Nevertheless, I think my subtle distinction is real. Without meaning to invoke proof by authority, I note that I’m far from the only one who senses the distinction. For instance, Brian and various commenters on this old post identified two main “schools of thought” in ecology: what Brian called the “population process school” and…the other school, which commenters on that old thread (including me) found harder to pin down. I now think the members of Brian’s “population process school” are the people who think in terms of dynamical models (and they’re not all population ecologists, so “population process school” isn’t a great name for them). I now think the other school is the regression school.
I think my distinction is important because it shapes the sorts of questions we ask, and determines what we’re prepared to count as an answer. As a card-carrying member of the dynamical modeling school**, I obviously prefer the sorts of questions members of my school tend to ask, and the answers we tend to provide. I think members of the other school are at greater risk of making mistakes when they’re generating hypotheses about how their dependent variables will vary with their independent variables. In particular, I think feedback loops are basically impossible to think about or study without the aid of dynamical models, especially when nonlinearities and stochasticity also are involved.
But of course, as a member of the dynamical modeling school I’m sure I’m particularly alert to the failings of the regression school, and particularly blind to the failings of my own school. Perhaps there are certain sorts of questions that are best attacked by people who think in terms of dynamical models, and other sorts of questions that are best attacked by people who think in terms of regressions?
So which kind of ecologist are you?
*I actually do think that people who think in terms of dynamical models and people who think in terms of regressions tend to think about “causality” quite differently. But I’ve tried and failed to articulate this in old posts and just confused readers. So I’m not going to go there again.

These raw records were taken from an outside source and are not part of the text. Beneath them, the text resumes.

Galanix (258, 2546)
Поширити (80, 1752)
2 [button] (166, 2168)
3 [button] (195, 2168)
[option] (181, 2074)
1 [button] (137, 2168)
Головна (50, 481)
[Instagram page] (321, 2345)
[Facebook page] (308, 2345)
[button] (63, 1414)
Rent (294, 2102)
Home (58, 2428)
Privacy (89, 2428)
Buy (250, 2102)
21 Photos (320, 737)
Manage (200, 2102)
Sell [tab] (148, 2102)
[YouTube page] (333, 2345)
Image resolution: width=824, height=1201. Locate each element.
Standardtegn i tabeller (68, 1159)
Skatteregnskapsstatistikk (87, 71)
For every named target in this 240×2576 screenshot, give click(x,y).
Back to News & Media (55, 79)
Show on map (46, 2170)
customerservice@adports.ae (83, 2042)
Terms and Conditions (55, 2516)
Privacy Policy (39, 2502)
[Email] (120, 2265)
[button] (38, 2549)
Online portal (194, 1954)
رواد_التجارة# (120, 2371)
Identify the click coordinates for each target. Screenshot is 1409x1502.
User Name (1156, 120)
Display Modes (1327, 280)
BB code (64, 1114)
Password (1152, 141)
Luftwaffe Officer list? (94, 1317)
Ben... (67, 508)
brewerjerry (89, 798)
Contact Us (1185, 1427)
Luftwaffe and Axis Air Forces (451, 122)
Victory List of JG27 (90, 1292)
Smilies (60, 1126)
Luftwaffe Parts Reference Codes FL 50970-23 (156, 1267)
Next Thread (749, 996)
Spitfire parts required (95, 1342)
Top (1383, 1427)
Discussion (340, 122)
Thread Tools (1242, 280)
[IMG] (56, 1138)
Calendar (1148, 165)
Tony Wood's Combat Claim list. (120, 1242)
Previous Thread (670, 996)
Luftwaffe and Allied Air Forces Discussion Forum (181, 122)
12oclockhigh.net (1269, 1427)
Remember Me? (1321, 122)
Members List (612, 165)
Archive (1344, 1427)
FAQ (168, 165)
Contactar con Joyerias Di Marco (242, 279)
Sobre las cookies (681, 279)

UPDATE: To forestall a possible misunderstanding, no, I don’t actually think that literally every ecologist thinks in one of these two ways, or even in some mix of these two ways. And I certainly don’t think that thinking in either of these two ways (or some mix of the two) is a litmus test for being an ecologist! As I’ve said before, there is no essential attribute that defines “ecology” or distinguishes ecologists from non-ecologists. The purpose of this post is merely to identify one major axis along with I believe many (not all) ecologists’ ways of thinking can be usefully arranged. I recognize that the post title omits those nuances and so could be considered a bit provocative. For better or worse, a non-trivial fraction of people decide what posts to read based on their titles. The hope with any post title is that it’s brief, clear, and engaging enough to convey something of what the post is about and encourage people to read it, without being actively misleading about the post content. I think the title of this post was fine on that score. The alternative titles I could think of seemed either less engaging or too wordy, without actually being more informative about the post content (e.g., “A key axis along with the thinking styles of many but not all ecologists vary”, “On ecologists’ thinking styles”). But I welcome feedback on the post title.